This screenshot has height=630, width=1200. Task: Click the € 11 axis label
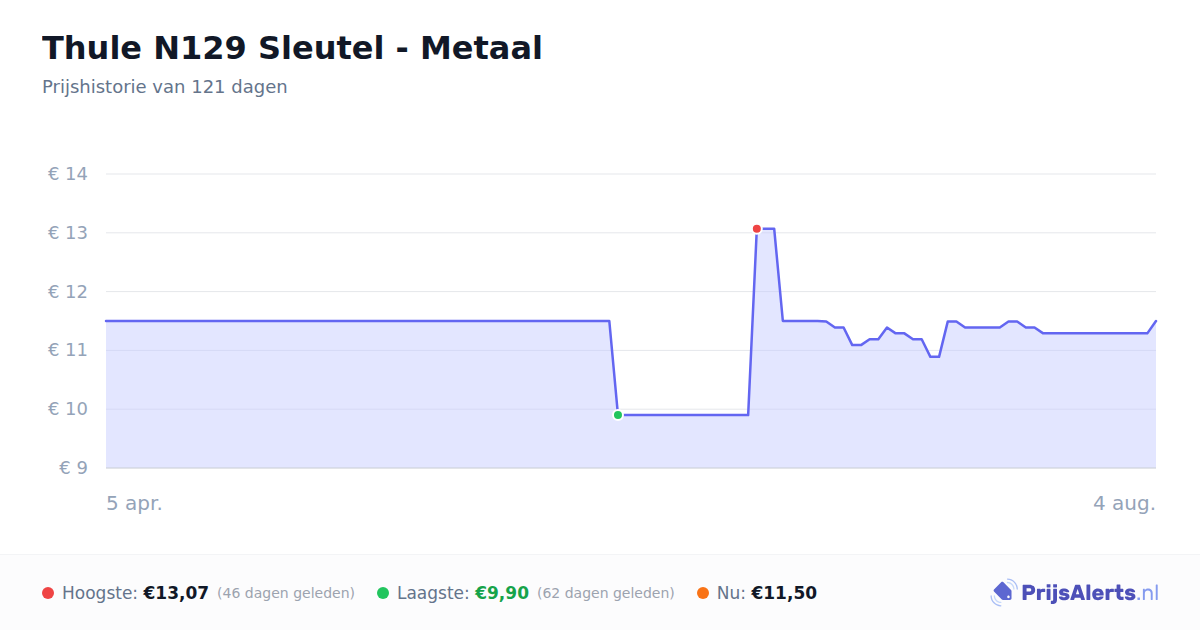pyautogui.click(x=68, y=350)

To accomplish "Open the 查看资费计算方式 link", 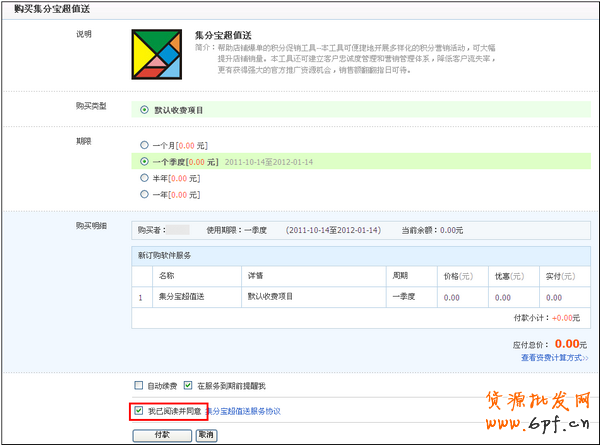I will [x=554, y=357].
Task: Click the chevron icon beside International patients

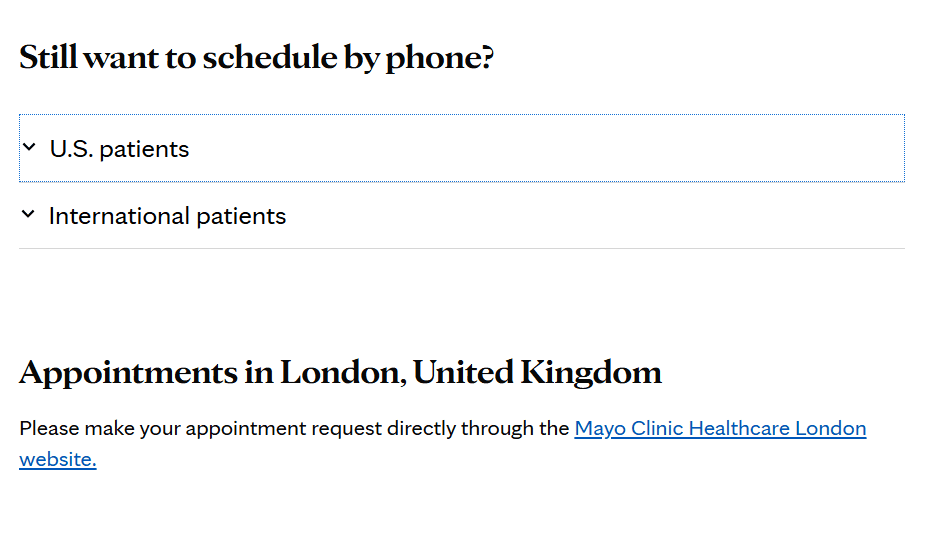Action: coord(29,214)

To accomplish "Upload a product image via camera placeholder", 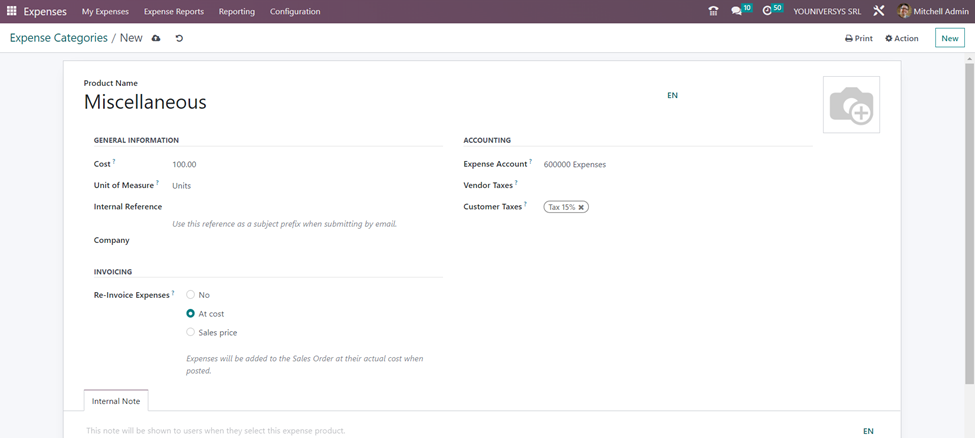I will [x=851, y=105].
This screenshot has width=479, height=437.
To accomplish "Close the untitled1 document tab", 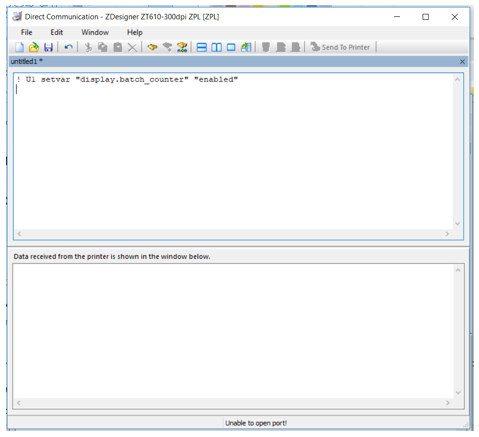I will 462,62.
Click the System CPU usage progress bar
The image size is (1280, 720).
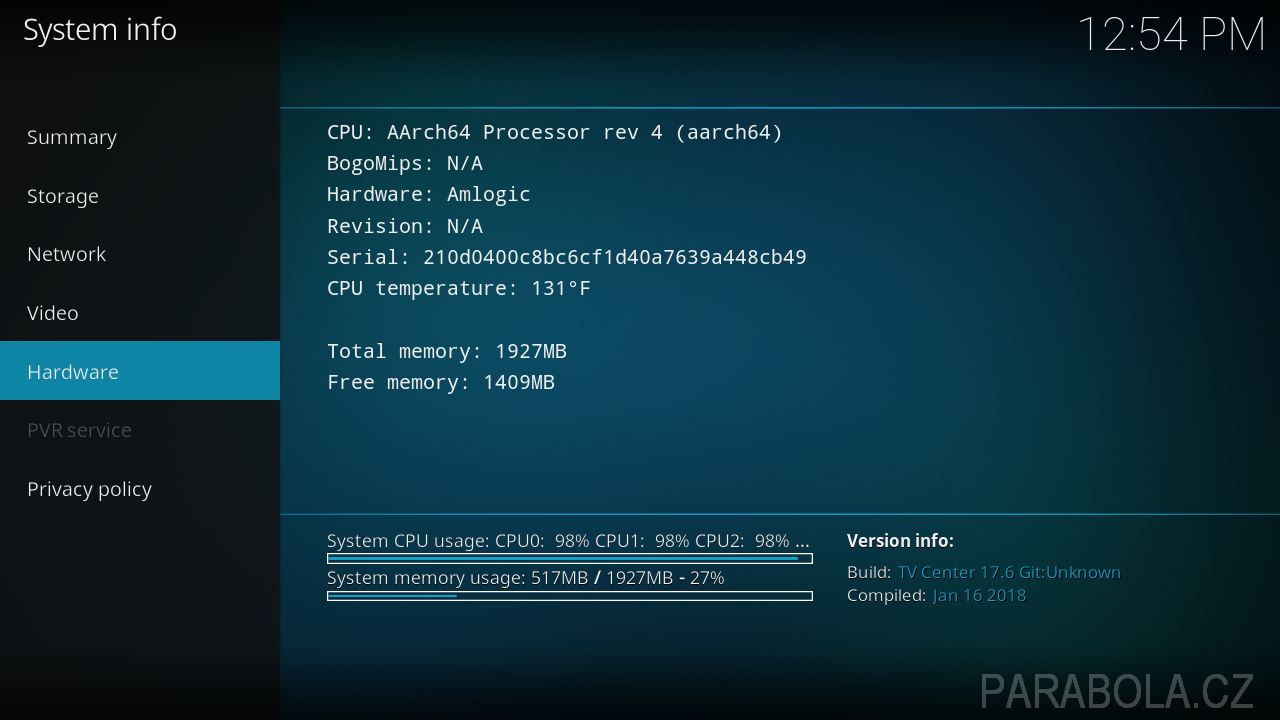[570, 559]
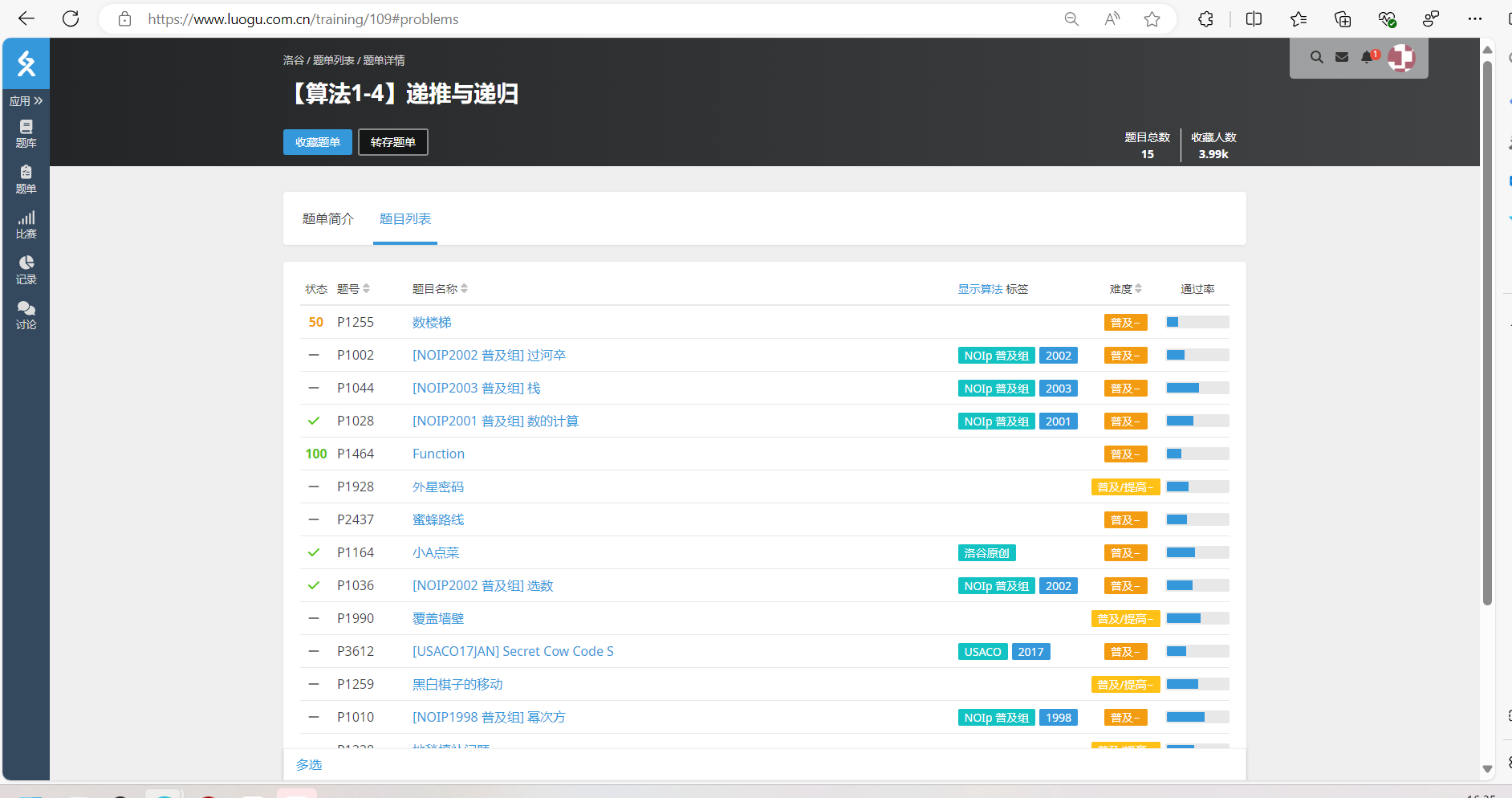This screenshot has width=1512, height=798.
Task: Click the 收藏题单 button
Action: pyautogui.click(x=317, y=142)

Assignment:
The final stretch of the data, from the line with "Click the System CPU usage progress bar" through its last line, is to be retyped exactly; pictures are not part of the copy.

Problem solution:
Click the System CPU usage progress bar
The image size is (1280, 720).
[570, 559]
This screenshot has width=1512, height=798.
Task: Click the 收藏题单 button
Action: pyautogui.click(x=317, y=142)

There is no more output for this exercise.